My good friend Colin is also single. Sometimes we trade advice. For instance, Colin has advised me that no guy wants me to wear a turtleneck sweater on a first date. Also, maybe I shouldn't mention the cat until the third or fourth date. Or possibly, avoid mentioning the cat at all until I'm sure the guy is really, really into me. And then introduce the cat in small doses so that the guy doesn't flee in terror when confronted with Satan in Feline Form. Duly noted, Colin.

In exchange, I've been advising Colin that a little confidence goes a long way. Take Dubai Man for instance: sure, he was CRAZEE. But he still ended up with my number because he had the cojones to ask for it. Colin is awesome and non-crazy. And don't we all want more awesome non-crazy guys asking us out? YES. Yes, we do.

Colin: So, I just walk up to the girl and ask her for her number?

Me: Sure. Or ask her if you can buy her a coffee.

C: I can't do that!


Me: You can't? Why not?


C: What if she says 'no'?


Me: Um... then you go on with your day?

C: Oh. Huh. I see what you mean. Yeah, I like this idea! So what do I say?


Me: You say 'Hi, I'm Colin. I'd love to buy you a coffee sometime. Can I get your number?'

C: Yeah. Actually, that sounds GOOD.


Me: Okay, great! You wanna practice it? I'll be the girl.


C: Yeah! Okay.... Excuse me, I'm sorry to bother you, Miss. I was just wondering if...

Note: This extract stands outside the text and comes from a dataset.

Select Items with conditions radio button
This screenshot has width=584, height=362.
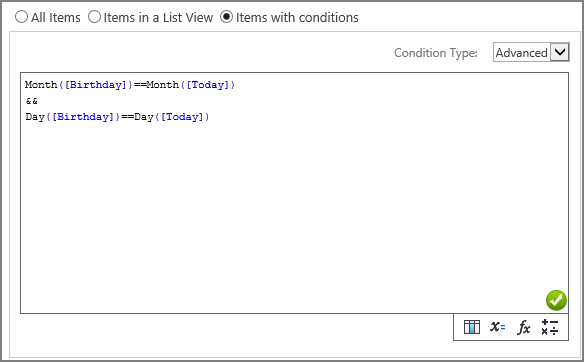226,17
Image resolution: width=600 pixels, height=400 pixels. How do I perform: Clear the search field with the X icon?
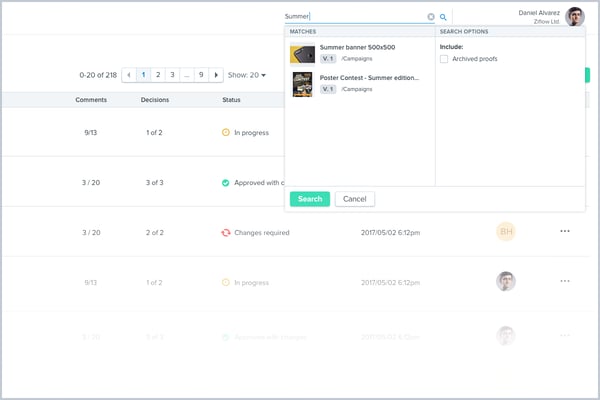pos(431,17)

Me: What? STOP. "'I'm sorry to bother you, Miss'? What are you, a butler? You sound like a weenie. 'Hi, I'm Colin. I'd love to buy you a coffee sometime. Can I get your number?' That's all you have to say.

C: Okay. Let me try again. "Hi, excuse me, how's it going? I'm wondering if I could get your number?"

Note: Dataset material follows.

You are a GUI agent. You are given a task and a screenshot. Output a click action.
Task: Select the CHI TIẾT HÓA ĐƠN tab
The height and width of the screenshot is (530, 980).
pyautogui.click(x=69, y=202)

Me: No, Dude. Don't water things down with the 'excuse me' stuff. 'Hi, I'm Colin' That's your opening. 'Hi, I'm Colin'.

C: Okay, okay. Let's see... Hi, can I interrupt you for a sec...

Me: DUDE! 'Hi, I'm Colin.'


C: Right! Okay! I can get this! Hi, I'm Colin and I'm sorry to... oh CRAP.

Me: ...

C: ...

Me: It's okay. I'll write it out for you and we'll practice again later.